DeWine’s office disagrees with the study.
“We believe this study is flawed,” said Dan Tierney, the governor’s press secretary. “Our data does not reflect the continued decline the BU study graphs claim to show.”
He said the Boston University researchers based their analysis on the date vaccinations were reported to the CDC. Ohio’s data tracks first doses on the day they were administered.
“We believe the Ohio data based upon first dose start date is the most accurate measure if you are doing a study on if an event caused you to get a vaccine within specific days of that event, and that data clearly shows a significant increase after the Vax-a-Million announcement,” Tierney said.
He cited state numbers that show an increase in first doses administered before and after the Vax-a-Million announcement. It also came around the same time that those ages 12-15 became eligible for the shots.
Week 1 compared to base: 106% increase
Week 2 compared to base: 53% increase
Week 1 compared to base: 44% increase
Week 2 compared to base: 15% increase
Not all states have experienced success with their incentive programs. Arkansas, which has one of the lowest vaccination rates in the nation, said their program isn’t working.

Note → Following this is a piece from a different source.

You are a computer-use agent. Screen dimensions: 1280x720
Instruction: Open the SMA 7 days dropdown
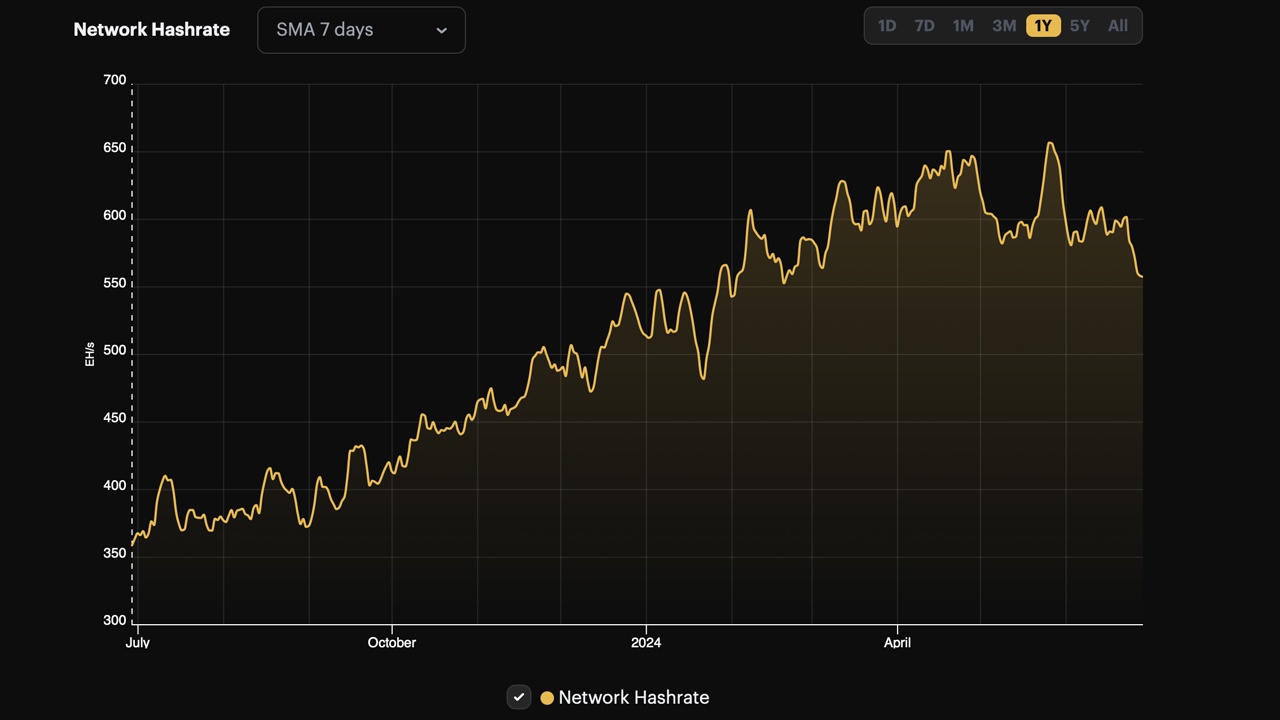pos(361,30)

Ohio House Minority Leader Emilia Strong Sykes has criticized Ohio’s Vax-a-Million initiative from the beginning.
“Vaccinations are very difficult,” They’re becoming more difficult because they have a political tinge to them, unfortunately.”
That’s why she says vaccination efforts should have been more targeted, something the DeWine administration says is still a priority.
Leaders said in the early days of Vax-a-Million that seeing any small increase would make the program worth it. Anecdotal evidence, including comments from one of the million-dollar winners from Toledo, suggested that some people got the shot because of the lottery.
“I would not suggest that it was a complete lost cause,” Sykes said. “However, we have to be realistic with how we use these precious resources that we have. Perhaps there would’ve been another way to convince the person who said they only got it for Vax-a-Million that didn’t cost a million dollars.”
A new Kaiser Family Foundation report says the COVID-19 vaccination divide among red and blue states is growing. The politicization of vaccines is something that Sykes says is going to be harder to change “this late in the game.”
Some Republicans in Columbus have pushed anti-vaccination bills this year. A prominent anti-vaccination doctor made national headlines when she said the COVID-19 vaccine was causing people to become magnetized during a House Health Committee hearing.
“Unfortunately, especially in the statehouse, vaccinations have become a political football and the losers are the people of this state,” Sykes said, noting that fewer than half of the state’s residents are vaccinated as the Delta variant becomes the country’s dominant strain of the virus.
“I find no joy or solace in calling out my colleagues in saying they’re approaching this wrong. These lives are at stake. The people who will fail and the people who will lose are the people of this state.”